Observação 4: Eu criei Yong Li com um propósito: sendo ela um personagem inventado por mim, ela era vazia de significação no mundo de CDZ. Ou seja, neutra. E como neutra, seus olhos podem explorar todo o mundo de Saint Seya com nossos olhos, ou seja, olhos de fora. Por ser tão 'vazia', nela cabe tudo. Divirtam-se!
A Gênese
Capítulo2
Black Dove
( Onde você esteve e em que margens bebeu? )
- Eu sabia que você atenderia ao meu chamado.
- Aioria, eu nunca ignoraria um pedido seu.

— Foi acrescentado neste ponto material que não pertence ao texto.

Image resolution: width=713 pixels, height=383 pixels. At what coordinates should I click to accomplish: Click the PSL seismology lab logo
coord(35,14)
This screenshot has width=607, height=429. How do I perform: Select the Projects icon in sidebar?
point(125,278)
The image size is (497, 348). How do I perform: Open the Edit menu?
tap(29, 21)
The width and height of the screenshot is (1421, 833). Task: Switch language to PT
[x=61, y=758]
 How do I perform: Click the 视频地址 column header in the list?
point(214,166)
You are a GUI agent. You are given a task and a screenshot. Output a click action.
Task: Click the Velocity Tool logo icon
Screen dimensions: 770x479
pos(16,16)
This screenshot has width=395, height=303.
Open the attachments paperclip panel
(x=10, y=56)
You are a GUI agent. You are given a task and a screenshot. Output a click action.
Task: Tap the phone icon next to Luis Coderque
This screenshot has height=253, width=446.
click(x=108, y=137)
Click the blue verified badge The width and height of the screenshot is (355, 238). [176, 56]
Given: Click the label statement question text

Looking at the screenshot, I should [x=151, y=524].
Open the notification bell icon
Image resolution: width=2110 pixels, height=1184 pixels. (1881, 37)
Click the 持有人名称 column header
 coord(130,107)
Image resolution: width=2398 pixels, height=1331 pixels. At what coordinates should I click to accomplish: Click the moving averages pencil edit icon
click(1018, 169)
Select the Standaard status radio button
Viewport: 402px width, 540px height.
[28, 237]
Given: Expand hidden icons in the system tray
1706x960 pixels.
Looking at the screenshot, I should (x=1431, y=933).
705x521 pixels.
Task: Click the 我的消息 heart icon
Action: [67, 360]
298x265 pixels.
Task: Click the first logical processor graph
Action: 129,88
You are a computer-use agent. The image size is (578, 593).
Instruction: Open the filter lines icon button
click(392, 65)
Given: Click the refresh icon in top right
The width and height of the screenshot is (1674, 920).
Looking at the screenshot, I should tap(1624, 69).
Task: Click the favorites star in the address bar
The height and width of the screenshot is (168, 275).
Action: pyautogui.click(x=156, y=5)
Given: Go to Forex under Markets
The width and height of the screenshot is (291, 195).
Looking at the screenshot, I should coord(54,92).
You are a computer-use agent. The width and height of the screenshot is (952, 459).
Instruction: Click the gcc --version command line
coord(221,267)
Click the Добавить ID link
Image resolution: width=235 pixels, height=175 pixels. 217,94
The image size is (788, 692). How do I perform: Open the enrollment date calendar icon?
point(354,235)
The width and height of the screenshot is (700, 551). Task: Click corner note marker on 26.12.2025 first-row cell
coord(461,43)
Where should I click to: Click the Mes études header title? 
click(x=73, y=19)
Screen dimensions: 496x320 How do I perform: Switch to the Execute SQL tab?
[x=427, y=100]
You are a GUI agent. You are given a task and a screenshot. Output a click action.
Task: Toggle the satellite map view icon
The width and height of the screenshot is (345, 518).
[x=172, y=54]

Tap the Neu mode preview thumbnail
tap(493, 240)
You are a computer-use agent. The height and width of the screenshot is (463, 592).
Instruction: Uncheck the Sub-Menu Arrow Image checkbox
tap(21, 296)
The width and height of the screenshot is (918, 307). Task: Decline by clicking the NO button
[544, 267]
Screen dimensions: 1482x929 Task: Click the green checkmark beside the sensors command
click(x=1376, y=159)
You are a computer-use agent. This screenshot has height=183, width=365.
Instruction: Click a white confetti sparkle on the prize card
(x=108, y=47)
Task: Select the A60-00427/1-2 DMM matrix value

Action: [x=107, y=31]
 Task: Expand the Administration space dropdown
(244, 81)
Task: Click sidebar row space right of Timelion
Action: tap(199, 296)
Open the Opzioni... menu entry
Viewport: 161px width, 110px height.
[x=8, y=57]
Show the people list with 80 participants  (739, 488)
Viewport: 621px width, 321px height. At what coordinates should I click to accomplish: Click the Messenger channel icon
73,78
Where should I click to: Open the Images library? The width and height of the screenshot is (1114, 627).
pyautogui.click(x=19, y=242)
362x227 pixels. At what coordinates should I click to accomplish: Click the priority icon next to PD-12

- Me diga que Mu pensou que você vinha por causa de Shiryu... – ele sorriu timidamente. Parecia nada além de uma menino pouco crescido, de cabelos úmidos, cheirando alfazema, jeans e camiseta.
- Mu não me preocupa. O que me assusta é que Shaka não tenha percebido nada.
- Talvez ele só não tenha dito.
- Eu sei quando ele mente.
- Alguma coisa que você não saiba, Li?
- Não sei como fazer o Shiryu me amar o bastante e não sei como esquecer. Está bom ou você quer mais?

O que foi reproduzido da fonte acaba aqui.